The role of the motion court is merely one of issue finding, not issue determination. Rose v Da ECIB USA, 259 AD2d 258 (1st Dept 1999); Pirrelli v Long Island RR, 226 AD2d 166 (1st Dept 1996). The court must view the evidence in the light most favorable to the opposing party and draw all reasonable inferences in the opposing party's favor. Assaf v Ropog Cab Corp., 153 AD2d 520 (1st Dept 1989).As stated above, the parties have established that there are triable issues of fact which have not been resolved through respondent's motion papers, affirmations, affidavit and attachments. Although the documents submitted in opposition to respondent's summary judgment motion are precluded, petitioner produced documents in support of its alleged IAI increases in the October 2, 2013 disclosure, which petitioner may produce at trial along with testimony of its witnesses in an effort to support the rent increases alleged to be justified by the individual apartment improvements. Respondent disputes the validity of the documents produced. These issues of fact must be resolved by a trial. Therefore, that part of petitioner's motion requesting summary judgment is denied.

As for that part of the motion seeking amendment of its Answer, respondent moves to amend the Answer to add a Sixth Affirmative Defense, that at the time the Petition was commenced, Petitioner lacked capacity to commence the proceeding because Petitioner had been dissolved. Respondent states that this information was not discovered until long after the initial Answer was filed. Respondent requests that he be permitted to amend his Answer in the event this court denies summary judgment, which it has. Respondent further moves to amend the Answer to add a Fourth Counterclaim, for attorneys' fees, which respondent states was omitted from the original Answer by oversight, and which he asserts should be added in the interest of judicial economy under the current index number.

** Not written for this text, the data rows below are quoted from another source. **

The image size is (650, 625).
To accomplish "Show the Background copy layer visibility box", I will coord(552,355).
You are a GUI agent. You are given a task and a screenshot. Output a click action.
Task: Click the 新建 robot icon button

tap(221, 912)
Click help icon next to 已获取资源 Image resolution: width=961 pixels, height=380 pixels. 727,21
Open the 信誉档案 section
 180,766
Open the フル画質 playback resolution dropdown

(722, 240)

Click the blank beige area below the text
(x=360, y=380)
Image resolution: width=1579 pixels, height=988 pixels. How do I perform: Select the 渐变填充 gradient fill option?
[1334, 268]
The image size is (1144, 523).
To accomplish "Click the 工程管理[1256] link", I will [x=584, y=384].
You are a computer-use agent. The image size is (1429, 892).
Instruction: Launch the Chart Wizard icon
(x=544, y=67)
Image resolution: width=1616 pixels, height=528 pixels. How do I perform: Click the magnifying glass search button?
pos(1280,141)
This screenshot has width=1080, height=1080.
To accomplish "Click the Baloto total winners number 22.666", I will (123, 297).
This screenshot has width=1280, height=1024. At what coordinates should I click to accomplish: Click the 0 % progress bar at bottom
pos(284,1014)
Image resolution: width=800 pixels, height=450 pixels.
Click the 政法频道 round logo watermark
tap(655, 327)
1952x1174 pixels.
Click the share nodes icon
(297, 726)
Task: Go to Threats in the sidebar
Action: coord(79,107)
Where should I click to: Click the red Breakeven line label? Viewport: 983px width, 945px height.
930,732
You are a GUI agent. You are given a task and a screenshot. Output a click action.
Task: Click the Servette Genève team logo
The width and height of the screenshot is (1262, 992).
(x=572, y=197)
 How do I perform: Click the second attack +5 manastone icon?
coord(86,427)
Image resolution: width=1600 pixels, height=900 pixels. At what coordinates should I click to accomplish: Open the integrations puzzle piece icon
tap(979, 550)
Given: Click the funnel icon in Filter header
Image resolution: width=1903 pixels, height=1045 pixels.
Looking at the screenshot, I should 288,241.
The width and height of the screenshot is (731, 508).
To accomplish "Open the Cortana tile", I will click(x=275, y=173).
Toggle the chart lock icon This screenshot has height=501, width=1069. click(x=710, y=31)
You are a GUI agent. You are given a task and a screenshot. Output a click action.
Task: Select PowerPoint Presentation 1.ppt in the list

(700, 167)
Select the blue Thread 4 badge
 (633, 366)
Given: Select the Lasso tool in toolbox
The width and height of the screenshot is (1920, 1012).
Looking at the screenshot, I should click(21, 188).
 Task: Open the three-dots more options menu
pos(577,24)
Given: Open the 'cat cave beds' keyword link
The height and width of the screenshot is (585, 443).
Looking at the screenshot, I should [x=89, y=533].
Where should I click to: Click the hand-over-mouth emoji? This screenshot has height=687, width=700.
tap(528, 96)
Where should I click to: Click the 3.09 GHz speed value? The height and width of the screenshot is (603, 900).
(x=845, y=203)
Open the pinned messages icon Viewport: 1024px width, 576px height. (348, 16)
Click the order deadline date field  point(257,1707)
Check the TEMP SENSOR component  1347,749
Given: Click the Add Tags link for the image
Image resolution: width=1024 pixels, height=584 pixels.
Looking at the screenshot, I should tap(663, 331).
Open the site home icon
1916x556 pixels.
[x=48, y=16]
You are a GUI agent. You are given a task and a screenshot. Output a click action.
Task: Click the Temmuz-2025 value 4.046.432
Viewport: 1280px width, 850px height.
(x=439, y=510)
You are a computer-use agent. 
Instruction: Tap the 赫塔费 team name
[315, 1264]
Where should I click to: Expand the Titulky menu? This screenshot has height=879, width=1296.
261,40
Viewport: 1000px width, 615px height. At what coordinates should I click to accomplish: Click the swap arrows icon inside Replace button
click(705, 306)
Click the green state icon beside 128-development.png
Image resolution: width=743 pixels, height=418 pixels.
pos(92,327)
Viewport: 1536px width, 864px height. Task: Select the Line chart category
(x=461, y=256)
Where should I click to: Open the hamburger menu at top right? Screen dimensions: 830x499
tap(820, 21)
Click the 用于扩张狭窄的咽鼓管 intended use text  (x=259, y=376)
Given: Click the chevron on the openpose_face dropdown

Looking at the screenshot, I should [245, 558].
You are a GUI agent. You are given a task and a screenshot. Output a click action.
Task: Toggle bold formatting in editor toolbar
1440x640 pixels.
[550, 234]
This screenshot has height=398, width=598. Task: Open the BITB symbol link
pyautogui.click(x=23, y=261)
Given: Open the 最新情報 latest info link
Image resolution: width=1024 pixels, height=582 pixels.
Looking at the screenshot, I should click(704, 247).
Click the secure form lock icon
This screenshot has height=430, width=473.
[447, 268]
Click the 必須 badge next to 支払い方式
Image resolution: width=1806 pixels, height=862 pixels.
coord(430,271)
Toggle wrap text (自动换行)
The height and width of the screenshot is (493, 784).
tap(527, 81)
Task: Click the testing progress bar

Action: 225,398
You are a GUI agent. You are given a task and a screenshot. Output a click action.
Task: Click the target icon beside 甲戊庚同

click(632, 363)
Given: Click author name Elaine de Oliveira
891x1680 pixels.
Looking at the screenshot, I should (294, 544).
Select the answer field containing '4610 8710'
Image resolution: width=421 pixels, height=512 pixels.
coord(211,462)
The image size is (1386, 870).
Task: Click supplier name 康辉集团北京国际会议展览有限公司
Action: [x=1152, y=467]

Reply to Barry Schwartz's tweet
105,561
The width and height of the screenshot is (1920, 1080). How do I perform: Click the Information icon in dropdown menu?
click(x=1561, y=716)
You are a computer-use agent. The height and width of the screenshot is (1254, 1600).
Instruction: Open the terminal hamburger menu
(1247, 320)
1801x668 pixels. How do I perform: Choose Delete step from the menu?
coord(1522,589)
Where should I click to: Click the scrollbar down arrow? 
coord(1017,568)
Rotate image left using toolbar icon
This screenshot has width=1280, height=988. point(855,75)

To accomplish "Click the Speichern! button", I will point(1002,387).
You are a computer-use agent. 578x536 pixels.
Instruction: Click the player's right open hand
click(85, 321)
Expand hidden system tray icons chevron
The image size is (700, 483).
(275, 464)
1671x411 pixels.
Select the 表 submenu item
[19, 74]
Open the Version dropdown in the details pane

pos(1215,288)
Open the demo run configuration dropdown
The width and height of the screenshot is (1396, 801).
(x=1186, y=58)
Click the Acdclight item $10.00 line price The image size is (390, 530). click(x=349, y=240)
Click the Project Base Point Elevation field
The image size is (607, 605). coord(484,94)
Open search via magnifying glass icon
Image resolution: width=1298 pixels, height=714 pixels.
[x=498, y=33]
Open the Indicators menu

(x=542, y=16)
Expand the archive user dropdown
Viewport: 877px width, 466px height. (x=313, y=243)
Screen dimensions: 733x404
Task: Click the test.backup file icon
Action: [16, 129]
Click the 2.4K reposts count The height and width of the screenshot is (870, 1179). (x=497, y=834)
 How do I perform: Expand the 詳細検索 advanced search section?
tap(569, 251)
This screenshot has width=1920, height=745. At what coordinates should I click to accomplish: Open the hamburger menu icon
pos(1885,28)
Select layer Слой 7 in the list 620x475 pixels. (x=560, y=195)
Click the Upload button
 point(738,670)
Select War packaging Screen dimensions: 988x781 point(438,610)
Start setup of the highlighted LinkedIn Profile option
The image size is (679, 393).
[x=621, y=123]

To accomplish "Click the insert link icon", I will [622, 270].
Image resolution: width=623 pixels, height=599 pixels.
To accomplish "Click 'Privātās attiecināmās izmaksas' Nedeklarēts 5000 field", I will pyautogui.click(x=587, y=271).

CPLR 3025(b) permits a party to amend his or her pleading with leave of court, providing that "Leave shall be freely given upon such terms as may be just." Petitioner argues that such amendment may only be made absent a showing of prejudice to the other side. Petitioner fails, however, to show any prejudice in the event respondent is permitted to amend his Answer, other than to argue that such amendment would further delay the case from proceeding to trial or other resolution. As petitioner has failed in its opposition papers to show any prejudice should the court grant respondent's motion to amend his Answer, the motion is granted pursuant to CPLR 3025(b). Respondent must file and serve the Amended Answer forthwith.

For all of the foregoing reasons, respondent's motion to preclude any discovery documents produced by petitioner after October 2, 2013, including the "new documentary evidence" attached to petitioner's Affirmation in Opposition to respondent's Motion for [*9]Summary Judgment is granted. Respondent's motion for further sanctions is denied. Respondent's Motion for Summary Judgment is denied, but the motion to amend respondent's answer is granted. The court denies that part of petitioner's motion seeking an order requiring petitioner to produce an affidavit to certify its discovery response.

This matter is adjourned to August 31, 2015, at 9:30 a.m, in Part H, Room 507, for trial.

The foregoing constitutes the Decision and Order of the Court.

Dated: New York, New York___________________________

June 30, 2015LESLIE A. STROTH, J.H.C.